Domains and defects in nuclear pasta

Abstract

Nuclear pasta topology is an essential ingredient to determine transport properties in the inner crust of neutron stars. We perform semiclassical molecular dynamics simulations of nuclear pasta for proton fractions Y_p = 0.30 and Y_p = 0.40 near one-third of nuclear saturation density, n = 0.05fm^(−3), at a temperature T = 1.0MeV. Our simulations are, to our knowledge, the largest nuclear pasta simulations to date and contain up to 3276800 nucleons in the Y_p = 0.30 and 819200 nucleons in the Y_p = 0.40 case. An algorithm to determine which nucleons are part of a given sub-domain in the system is presented. By comparing runs of different sizes we study finite-size effects, equilibration time, the formation of multiple domains and defects in the pasta structures, as well as the structure factor dependence on simulation size. Although we find qualitative agreement between the topological structure and the structure factors of runs with 51 200 nucleons and those with 819200 nucleons or more, we show that simulations with hundreds of thousands of nucleons may be necessary to accurately predict pasta transport properties.

_Excerpted data_.
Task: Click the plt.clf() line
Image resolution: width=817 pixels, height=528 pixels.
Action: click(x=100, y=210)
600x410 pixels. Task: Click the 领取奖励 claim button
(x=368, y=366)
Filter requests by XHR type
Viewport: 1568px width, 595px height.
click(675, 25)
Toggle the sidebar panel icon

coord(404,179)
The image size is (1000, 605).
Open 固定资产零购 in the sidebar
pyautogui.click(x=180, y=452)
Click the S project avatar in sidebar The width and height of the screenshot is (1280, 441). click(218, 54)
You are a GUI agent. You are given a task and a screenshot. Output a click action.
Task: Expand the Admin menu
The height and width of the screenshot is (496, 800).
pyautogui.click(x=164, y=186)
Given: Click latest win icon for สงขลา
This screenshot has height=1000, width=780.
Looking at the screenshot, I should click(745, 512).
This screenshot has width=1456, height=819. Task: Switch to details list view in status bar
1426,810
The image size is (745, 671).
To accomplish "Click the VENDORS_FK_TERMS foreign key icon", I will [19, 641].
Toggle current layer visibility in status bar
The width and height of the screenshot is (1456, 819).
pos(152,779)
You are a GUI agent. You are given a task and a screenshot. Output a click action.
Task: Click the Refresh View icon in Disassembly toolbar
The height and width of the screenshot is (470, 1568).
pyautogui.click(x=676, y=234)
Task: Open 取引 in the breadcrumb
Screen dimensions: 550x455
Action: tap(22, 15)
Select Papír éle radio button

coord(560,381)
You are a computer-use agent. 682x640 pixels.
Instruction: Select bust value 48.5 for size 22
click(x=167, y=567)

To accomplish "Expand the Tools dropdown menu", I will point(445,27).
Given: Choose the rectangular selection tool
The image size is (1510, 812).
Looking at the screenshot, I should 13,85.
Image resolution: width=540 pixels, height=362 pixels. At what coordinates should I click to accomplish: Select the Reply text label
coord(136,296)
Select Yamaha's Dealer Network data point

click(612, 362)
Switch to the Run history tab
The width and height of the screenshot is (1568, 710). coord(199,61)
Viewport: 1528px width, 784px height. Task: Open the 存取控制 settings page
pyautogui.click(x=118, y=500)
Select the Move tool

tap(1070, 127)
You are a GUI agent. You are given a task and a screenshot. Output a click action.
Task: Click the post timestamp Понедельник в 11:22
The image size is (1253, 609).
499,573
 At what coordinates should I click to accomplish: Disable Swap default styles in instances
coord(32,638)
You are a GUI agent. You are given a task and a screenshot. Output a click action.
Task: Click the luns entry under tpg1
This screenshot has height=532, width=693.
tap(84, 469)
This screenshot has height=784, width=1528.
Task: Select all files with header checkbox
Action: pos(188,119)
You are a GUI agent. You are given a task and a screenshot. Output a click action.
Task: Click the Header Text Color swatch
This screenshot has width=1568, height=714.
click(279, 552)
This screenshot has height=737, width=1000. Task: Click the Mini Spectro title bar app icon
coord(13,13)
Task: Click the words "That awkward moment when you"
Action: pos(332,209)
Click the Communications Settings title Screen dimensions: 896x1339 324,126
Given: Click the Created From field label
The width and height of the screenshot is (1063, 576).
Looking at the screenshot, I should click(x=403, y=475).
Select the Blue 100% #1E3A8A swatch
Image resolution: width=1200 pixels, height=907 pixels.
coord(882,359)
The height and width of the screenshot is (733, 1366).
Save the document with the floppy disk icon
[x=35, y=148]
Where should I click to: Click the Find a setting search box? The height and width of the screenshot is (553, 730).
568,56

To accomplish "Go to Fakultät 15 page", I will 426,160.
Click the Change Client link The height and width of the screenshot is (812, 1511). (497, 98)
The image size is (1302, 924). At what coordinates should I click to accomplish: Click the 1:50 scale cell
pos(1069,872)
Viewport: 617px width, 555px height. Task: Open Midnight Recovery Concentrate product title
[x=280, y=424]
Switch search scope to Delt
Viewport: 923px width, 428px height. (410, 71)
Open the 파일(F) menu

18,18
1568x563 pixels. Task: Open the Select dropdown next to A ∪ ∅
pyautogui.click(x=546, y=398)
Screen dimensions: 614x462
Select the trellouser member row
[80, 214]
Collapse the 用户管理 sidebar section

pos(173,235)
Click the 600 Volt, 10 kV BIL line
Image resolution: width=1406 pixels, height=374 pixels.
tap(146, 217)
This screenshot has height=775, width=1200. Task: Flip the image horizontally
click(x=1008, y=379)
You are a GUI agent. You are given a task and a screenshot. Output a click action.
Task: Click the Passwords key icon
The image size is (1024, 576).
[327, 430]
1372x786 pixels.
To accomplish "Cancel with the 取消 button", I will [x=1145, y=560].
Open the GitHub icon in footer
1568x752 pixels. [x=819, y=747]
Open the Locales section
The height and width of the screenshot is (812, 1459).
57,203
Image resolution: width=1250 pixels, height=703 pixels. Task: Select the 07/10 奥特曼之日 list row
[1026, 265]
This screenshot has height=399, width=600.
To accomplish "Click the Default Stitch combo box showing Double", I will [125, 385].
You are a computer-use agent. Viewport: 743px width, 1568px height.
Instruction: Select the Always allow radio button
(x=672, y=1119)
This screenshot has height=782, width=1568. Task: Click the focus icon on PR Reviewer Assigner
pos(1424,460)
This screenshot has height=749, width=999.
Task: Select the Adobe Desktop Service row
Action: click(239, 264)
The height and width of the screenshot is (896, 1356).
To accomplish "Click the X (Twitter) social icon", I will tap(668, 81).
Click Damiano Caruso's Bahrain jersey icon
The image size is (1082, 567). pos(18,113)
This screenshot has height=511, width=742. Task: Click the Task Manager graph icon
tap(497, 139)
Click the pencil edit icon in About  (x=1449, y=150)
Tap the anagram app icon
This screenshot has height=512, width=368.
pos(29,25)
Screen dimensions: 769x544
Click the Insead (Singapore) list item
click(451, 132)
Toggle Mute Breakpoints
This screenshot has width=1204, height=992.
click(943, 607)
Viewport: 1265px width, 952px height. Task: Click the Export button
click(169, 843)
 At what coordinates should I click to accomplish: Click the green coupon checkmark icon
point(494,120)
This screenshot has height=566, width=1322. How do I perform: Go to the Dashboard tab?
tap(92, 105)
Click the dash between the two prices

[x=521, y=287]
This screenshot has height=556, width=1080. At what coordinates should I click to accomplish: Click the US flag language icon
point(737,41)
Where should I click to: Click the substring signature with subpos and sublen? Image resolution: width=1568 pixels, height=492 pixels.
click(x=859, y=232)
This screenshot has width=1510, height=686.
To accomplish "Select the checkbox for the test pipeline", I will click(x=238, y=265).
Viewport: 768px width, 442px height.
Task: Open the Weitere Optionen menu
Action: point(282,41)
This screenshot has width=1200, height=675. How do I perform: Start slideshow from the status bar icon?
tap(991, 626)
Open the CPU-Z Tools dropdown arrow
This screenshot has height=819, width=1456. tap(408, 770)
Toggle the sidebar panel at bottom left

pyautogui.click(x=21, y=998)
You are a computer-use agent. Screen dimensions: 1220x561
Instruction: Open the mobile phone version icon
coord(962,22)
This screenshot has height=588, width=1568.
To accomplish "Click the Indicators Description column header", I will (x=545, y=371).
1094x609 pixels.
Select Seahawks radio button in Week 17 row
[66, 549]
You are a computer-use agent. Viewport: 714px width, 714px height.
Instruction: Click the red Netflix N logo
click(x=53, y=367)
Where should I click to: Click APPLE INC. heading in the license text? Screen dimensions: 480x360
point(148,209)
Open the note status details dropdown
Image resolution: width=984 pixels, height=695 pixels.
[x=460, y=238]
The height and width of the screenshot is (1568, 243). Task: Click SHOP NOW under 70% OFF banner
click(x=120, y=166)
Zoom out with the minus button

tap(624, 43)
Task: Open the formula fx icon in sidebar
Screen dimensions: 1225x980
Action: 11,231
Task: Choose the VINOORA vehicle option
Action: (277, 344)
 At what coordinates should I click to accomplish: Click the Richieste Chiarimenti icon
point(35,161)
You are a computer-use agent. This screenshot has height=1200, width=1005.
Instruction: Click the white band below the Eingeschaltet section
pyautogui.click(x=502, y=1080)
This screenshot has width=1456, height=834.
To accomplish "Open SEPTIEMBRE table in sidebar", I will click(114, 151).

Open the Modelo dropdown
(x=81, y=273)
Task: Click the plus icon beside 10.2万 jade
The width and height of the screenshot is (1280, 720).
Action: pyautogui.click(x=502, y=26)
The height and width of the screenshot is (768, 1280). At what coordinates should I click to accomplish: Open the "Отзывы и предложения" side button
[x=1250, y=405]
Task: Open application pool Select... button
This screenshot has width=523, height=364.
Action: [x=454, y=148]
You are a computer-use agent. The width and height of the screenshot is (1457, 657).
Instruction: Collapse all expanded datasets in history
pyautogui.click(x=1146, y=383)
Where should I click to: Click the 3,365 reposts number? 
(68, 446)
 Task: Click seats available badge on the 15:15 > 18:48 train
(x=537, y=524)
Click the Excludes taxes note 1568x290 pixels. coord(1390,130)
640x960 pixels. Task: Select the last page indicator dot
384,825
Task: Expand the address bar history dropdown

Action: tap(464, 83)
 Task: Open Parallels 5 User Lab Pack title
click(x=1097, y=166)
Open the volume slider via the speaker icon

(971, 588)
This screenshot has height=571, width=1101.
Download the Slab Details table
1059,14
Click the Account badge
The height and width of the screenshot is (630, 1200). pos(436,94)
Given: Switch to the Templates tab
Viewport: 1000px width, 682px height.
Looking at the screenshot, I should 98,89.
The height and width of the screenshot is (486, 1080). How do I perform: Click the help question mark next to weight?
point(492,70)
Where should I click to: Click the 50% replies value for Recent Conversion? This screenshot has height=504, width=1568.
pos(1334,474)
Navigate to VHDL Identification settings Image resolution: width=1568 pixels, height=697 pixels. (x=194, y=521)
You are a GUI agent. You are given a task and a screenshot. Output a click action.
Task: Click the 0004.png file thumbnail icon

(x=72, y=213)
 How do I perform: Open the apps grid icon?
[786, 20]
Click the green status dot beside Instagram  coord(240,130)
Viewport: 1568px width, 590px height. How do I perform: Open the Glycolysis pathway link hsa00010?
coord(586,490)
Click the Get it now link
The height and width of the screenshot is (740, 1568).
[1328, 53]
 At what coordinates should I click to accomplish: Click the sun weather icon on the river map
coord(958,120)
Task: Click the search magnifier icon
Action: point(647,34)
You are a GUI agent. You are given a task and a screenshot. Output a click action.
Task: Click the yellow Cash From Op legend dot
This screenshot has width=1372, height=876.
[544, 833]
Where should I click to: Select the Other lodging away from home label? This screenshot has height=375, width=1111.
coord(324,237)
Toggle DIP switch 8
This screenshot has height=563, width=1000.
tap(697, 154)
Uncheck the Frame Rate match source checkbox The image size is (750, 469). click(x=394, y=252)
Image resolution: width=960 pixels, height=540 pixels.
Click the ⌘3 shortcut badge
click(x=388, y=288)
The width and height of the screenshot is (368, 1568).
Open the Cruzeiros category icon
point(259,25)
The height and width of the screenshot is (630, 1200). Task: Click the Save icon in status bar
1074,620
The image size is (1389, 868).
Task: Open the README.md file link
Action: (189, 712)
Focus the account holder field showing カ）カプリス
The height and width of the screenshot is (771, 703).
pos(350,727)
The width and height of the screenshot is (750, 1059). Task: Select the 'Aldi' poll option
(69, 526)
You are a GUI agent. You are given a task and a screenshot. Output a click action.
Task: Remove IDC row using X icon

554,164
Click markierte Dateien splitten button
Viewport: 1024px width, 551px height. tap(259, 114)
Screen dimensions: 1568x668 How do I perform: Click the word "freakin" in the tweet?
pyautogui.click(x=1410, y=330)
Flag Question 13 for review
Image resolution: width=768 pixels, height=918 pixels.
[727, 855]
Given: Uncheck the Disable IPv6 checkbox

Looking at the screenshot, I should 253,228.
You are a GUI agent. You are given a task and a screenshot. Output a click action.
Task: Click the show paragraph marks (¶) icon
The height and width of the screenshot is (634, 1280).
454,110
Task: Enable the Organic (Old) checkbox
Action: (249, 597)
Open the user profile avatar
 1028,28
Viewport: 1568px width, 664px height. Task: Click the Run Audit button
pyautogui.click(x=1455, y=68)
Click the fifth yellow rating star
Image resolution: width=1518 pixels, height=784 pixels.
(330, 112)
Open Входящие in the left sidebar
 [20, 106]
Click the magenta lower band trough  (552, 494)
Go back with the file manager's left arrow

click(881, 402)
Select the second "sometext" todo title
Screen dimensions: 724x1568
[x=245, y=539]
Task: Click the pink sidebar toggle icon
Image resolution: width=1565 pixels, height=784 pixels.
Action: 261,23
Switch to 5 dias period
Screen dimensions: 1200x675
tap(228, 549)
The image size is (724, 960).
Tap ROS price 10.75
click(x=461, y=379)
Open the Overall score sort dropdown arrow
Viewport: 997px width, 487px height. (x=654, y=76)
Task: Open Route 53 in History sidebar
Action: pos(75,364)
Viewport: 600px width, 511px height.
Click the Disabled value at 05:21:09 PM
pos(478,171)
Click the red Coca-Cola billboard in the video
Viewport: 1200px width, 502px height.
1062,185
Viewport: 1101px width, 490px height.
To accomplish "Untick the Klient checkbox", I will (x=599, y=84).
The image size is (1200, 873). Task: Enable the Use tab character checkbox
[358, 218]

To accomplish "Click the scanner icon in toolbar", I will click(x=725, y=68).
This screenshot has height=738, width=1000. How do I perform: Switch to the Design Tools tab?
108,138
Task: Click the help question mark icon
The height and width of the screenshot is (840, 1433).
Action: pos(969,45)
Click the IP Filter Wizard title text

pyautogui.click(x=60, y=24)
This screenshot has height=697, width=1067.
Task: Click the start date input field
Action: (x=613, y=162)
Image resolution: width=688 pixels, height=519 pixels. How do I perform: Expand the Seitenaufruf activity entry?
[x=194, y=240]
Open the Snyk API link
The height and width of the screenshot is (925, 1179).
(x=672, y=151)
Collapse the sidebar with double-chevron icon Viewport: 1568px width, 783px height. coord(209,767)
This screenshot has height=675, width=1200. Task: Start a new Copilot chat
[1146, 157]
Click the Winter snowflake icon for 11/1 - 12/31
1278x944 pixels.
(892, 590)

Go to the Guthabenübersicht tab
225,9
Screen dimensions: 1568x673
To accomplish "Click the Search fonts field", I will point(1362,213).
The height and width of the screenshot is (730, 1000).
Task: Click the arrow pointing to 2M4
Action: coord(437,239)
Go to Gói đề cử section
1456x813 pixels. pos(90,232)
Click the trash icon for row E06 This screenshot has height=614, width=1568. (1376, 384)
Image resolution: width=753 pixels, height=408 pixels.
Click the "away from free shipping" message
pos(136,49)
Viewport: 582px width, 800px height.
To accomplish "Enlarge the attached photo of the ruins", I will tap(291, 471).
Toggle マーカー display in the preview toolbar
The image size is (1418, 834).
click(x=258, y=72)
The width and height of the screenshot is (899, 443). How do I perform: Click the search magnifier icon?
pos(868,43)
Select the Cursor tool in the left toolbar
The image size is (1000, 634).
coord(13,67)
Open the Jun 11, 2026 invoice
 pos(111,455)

_Work to complete_.
A. In the nuclear pasta abstract, what is the largest number of nucleons used in the Y_p = 0.30 simulations?
B. Resume the nuclear pasta abstract after its final sentence.
The records have no connection to the nuclear pasta abstract.

_Response list_.
A. Up to 3276800 nucleons.

B.
Additional Information

© 2018 American Physical Society. Received 2 July 2018; published 7 November 2018. We thank Greg Huber (KITP) and Kris Delaney (UCSB) for interesting and useful discussions regarding polymer topology and their similarities to nuclear pasta. We also thank William Newton (TAMU-Commerce) for sharing his insights on nuclear pasta domains, and Gerardo Ortiz (IU Bloomington) and Andrey Chugunov (IOFFE Institute St. Petersburg) for suggestions that helped improve this paper considerably. A.S.S. was supported in part by the Conselho Nacional de Desenvolvimento Científico e Tecnológico (201432/2014-5) and in part by the National Science Foundation under Award No. AST-1333520 and CAREER PHY-1151197. M.E.C. is supported by a fellowship from Canadian Institute for Theoretical Astrophysics. This research was supported in part by DOE Grants No. DE-FG02-87ER40365 (Indiana University) and No. DE-SC0018083 (NUCLEI SciDAC-4 Collaboration), and in part by Lilly Endowment, Inc., through its support for the Indiana University Pervasive Technology Institute, and in part by the Indiana METACyt Initiative. The Indiana METACyt Initiative at IU is also supported in part by Lilly Endowment, Inc. This research used resources of the Oak Ridge Leadership Computing Facility, which is a DOE Office of Science User Facility supported under Contract DE-AC05-00OR22725.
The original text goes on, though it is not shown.